Answer with a single number: the count of lines below that hold "computer".
◆ ◆ ◆ ◆
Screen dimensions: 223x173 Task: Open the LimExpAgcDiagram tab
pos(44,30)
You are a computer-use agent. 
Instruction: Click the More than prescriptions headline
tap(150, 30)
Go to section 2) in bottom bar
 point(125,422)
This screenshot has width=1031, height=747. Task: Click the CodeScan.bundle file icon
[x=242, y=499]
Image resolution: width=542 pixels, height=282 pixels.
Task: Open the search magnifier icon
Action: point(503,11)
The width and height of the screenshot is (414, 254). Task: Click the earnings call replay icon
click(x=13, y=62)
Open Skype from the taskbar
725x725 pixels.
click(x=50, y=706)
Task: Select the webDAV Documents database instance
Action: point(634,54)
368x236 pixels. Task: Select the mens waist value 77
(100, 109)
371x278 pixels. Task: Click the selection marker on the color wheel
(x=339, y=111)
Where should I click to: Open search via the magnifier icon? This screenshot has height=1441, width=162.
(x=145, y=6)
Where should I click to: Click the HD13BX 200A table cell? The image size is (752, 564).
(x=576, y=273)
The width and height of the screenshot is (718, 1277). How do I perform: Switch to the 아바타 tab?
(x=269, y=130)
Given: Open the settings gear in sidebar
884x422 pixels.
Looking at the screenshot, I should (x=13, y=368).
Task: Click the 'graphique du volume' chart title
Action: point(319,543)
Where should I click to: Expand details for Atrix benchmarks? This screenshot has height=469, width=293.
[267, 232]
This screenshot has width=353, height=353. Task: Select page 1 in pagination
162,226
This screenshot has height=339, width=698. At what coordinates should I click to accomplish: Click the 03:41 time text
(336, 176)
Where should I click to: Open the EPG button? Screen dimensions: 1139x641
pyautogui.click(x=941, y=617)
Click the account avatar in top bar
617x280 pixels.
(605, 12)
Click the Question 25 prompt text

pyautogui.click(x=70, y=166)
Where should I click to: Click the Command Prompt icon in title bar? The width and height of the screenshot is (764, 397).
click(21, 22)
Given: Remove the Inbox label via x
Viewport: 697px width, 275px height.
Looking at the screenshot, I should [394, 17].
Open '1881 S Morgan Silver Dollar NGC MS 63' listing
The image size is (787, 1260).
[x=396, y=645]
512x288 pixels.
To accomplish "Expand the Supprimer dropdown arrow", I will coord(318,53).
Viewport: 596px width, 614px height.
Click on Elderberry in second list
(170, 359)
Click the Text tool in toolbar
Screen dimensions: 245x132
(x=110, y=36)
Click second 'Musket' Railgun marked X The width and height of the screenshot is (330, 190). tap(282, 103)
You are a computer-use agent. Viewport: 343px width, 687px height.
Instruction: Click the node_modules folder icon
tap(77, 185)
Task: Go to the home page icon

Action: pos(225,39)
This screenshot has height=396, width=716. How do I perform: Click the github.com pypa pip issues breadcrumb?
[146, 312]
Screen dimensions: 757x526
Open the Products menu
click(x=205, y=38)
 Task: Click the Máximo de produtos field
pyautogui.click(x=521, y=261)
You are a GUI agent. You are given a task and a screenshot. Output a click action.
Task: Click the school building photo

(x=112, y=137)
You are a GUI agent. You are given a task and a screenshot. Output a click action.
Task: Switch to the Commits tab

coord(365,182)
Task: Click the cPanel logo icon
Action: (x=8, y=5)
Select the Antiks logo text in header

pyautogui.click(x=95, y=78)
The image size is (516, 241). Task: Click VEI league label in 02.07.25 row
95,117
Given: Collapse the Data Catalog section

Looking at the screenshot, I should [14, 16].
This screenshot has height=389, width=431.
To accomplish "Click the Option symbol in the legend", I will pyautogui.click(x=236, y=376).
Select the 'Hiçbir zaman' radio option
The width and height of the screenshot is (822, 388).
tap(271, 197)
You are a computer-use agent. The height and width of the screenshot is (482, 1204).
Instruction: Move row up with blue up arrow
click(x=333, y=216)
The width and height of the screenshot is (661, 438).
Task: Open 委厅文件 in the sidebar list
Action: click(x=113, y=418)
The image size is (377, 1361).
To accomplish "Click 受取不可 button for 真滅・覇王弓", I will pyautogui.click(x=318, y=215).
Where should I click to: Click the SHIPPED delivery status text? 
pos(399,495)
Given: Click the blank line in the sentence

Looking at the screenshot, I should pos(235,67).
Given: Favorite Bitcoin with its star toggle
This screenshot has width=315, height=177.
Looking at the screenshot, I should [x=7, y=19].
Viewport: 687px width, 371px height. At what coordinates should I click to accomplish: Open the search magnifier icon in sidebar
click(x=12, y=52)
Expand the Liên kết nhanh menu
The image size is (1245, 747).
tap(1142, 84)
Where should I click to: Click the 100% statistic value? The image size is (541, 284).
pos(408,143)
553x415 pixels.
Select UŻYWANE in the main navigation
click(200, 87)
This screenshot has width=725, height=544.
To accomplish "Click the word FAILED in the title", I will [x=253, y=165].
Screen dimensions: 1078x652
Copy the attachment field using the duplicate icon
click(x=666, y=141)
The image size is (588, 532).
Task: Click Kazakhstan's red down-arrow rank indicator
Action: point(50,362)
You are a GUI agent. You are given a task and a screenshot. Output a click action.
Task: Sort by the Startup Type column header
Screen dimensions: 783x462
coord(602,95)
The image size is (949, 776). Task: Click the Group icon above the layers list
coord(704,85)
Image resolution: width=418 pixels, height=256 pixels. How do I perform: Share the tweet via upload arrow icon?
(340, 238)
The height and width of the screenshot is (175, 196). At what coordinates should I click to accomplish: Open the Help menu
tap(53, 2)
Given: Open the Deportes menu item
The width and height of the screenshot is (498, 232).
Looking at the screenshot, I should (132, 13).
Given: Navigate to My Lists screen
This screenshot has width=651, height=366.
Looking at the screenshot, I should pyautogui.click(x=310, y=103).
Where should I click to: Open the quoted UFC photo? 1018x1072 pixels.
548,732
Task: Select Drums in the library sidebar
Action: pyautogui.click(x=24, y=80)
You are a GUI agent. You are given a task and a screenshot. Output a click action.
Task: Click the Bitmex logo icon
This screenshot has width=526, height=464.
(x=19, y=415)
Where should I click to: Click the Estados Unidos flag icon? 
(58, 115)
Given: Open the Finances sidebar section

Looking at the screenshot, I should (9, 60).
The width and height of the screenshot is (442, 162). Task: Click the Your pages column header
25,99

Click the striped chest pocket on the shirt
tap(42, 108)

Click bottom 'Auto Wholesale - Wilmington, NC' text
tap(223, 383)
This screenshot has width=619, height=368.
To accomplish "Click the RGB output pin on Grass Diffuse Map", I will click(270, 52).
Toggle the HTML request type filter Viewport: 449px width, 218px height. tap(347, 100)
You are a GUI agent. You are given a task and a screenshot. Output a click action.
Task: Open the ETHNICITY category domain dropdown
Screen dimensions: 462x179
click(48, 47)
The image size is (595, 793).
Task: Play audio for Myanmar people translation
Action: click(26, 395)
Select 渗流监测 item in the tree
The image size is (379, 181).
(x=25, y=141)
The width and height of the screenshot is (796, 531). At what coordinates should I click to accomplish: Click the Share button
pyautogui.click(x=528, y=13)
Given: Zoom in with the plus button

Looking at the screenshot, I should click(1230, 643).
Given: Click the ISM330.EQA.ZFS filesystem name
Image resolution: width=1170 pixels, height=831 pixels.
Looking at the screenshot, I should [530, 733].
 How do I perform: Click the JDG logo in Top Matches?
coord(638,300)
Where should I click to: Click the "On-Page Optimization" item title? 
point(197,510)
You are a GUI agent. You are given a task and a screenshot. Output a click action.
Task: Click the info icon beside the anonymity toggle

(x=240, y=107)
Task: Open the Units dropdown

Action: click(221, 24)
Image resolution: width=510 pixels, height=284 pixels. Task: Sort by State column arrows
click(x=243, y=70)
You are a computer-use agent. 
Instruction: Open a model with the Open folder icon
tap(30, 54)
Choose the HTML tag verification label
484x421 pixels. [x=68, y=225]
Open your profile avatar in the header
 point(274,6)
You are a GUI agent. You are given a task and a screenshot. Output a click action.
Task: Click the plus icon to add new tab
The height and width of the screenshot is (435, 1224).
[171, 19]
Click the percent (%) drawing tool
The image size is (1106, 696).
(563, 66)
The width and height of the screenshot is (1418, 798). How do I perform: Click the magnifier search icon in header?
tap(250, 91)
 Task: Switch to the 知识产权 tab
◆ ◆ ◆ ◆
Response. 4